Très éprouvée par la mort de son père, elle décide de s'adonner à ses passions, la peinture, le dessin et le pastel. A 15 ans, elle s’installe comme portraitiste. Elle bénéficie des conseils de peintres reconnus comme Joseph Vernet, Jean-Baptiste Greuze, Hubert Robert qui deviendra un ami très proche.
Sa mère se remarie rapidement, pour des raisons financières, avec un maître orfèvre, Jacques-François Le Sèvre qui se révèlera après son mariage tellement avare qu’ « il nous refusait jusqu’au nécessaire, quoique j’eusse la bonhomie de lui donner tout ce que je gagnais » dira la jeune artiste.
Le 7 août 1775 à vingt ans, Louise Elisabeth Vigée épouse Jean-Baptiste Pierre Le Brun, peintre à ses débuts mais qui délaissera la palette pour devenir un grand marchand de tableaux. Une petite fille, Julie, naîtra de cette union le 12 février 1780.

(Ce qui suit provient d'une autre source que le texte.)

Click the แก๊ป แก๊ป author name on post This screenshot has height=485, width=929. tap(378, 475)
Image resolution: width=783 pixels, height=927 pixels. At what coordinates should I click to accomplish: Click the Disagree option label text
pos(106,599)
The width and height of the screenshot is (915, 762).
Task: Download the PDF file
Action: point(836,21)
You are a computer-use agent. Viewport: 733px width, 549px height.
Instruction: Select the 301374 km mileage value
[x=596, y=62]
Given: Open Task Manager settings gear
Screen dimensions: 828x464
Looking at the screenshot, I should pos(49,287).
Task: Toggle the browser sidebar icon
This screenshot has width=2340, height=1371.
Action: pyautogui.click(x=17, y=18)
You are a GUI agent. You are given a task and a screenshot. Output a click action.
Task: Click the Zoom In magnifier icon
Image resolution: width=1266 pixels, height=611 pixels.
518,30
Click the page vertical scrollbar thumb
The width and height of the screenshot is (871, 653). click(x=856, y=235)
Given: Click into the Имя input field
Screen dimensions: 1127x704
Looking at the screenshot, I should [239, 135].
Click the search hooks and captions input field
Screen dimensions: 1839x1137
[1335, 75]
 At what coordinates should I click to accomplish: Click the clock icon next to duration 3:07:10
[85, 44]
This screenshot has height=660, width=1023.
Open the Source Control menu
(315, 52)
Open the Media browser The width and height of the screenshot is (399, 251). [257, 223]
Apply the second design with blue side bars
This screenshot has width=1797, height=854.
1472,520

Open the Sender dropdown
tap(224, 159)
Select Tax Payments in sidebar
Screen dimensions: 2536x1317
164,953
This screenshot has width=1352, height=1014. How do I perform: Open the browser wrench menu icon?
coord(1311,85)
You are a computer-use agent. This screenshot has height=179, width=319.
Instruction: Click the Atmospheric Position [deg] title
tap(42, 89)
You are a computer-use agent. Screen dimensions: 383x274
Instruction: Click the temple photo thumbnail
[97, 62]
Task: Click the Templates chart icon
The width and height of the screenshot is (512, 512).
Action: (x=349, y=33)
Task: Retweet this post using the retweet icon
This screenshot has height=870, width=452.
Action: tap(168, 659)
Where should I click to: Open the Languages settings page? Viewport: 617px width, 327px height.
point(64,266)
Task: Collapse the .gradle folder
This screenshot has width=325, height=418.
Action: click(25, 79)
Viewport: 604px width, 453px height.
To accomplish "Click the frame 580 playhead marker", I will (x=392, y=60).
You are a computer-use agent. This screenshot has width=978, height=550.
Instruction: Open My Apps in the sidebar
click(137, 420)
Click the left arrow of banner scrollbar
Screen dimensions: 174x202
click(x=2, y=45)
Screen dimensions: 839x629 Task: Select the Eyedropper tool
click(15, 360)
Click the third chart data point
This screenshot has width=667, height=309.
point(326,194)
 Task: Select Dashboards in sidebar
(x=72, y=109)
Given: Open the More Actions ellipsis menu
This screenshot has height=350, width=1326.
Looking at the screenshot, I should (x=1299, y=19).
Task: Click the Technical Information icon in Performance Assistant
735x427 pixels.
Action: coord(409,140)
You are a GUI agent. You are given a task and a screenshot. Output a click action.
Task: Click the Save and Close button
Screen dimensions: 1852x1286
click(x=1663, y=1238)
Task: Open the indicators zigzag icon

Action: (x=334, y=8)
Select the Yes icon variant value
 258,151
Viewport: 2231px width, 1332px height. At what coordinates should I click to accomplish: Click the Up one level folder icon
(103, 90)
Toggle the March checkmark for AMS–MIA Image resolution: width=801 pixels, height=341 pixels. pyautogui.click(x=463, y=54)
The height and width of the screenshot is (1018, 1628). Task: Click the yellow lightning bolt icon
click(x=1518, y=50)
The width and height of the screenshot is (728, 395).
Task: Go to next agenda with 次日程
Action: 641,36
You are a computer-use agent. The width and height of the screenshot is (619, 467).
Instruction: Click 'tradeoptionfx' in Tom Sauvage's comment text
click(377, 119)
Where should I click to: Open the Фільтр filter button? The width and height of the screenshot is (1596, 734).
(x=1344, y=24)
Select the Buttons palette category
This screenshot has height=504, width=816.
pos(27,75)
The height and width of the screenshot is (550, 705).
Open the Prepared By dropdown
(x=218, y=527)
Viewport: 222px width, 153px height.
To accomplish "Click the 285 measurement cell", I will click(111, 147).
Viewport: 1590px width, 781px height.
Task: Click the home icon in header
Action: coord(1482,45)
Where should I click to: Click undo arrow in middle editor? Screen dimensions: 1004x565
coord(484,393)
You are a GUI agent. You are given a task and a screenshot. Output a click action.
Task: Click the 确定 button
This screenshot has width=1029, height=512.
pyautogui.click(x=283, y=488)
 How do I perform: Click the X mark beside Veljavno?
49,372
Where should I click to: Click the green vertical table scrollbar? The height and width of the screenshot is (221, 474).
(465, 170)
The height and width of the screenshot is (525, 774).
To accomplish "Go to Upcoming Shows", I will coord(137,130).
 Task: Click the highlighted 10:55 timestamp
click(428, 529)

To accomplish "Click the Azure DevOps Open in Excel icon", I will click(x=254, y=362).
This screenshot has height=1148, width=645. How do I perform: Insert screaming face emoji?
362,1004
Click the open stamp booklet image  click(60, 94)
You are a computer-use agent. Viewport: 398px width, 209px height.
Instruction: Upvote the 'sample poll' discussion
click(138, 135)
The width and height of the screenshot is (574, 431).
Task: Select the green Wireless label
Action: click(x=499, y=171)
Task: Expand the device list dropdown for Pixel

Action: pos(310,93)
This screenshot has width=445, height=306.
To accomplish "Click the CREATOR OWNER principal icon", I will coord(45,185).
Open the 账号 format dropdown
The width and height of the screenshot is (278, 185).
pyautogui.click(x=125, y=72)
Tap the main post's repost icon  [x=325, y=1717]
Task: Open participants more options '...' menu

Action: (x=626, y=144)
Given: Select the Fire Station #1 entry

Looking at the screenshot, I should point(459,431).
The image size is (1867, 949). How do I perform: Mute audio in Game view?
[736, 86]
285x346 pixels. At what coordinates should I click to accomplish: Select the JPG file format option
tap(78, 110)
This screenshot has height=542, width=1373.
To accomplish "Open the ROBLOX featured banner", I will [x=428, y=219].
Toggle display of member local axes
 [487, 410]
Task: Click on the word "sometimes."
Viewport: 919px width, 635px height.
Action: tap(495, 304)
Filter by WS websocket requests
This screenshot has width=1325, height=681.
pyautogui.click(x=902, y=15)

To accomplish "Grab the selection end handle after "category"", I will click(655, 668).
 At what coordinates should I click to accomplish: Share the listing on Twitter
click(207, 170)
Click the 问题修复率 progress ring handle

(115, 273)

De cette époque, nous avons retenu trois auto-portraits qui contribueront à asseoir la notoriété de Louise Elisabeth Vigée Le Brun.
Autoportrait au chapeau de paille
1781-1782
Huile sur toile
97,8 x 70,5 cm
National Gallery
Selon des informations données par la National Gallery, il apparaît, après nettoyage, que le tableau n’est qu’une réplique, l’original étant détenu dans une collection privée en France.
Sans plus attendre, elle va peindre cet auto-portrait à Bruxelles en utilisant un panneau de chêne préparé tel qu'on les trouvait en Hollande. Dans son autoportrait, elle porte à son tour un chapeau de paille orné d'une plume et d’une couronne de fleurs de champs fraîchement cueillies. Ses cheveux sont au naturel, non poudrés. «Les instruments de l'art, palette et pinceaux qui la consacrent comme artiste, occupent dans l'espace une place majeure. Sa silhouette se détache sur un fond où l'on reconnaît la couleur du ciel des Flamands. Comme dans l'oeuvre de Rubens, Mme Le Brun fait jouer la lumière sur des boucles d'oreilles de pâte de verre en gouttes d'eau. (…) Le parti pris qui consiste à laisser le visage dans une semi-pénombre permet d'étudier les dégradations de la lumière sur le front et la joue, et crée un effet audacieux de clair-obscur, qui laisse deviner ses traits plus qu'ils ne les dévoile - comme si l'artiste souhaitait rester en retrait. Lorsque le tableau sera exposé au salon de 1783 les critiques loueront le procédé.» (1) – (pages 93/94).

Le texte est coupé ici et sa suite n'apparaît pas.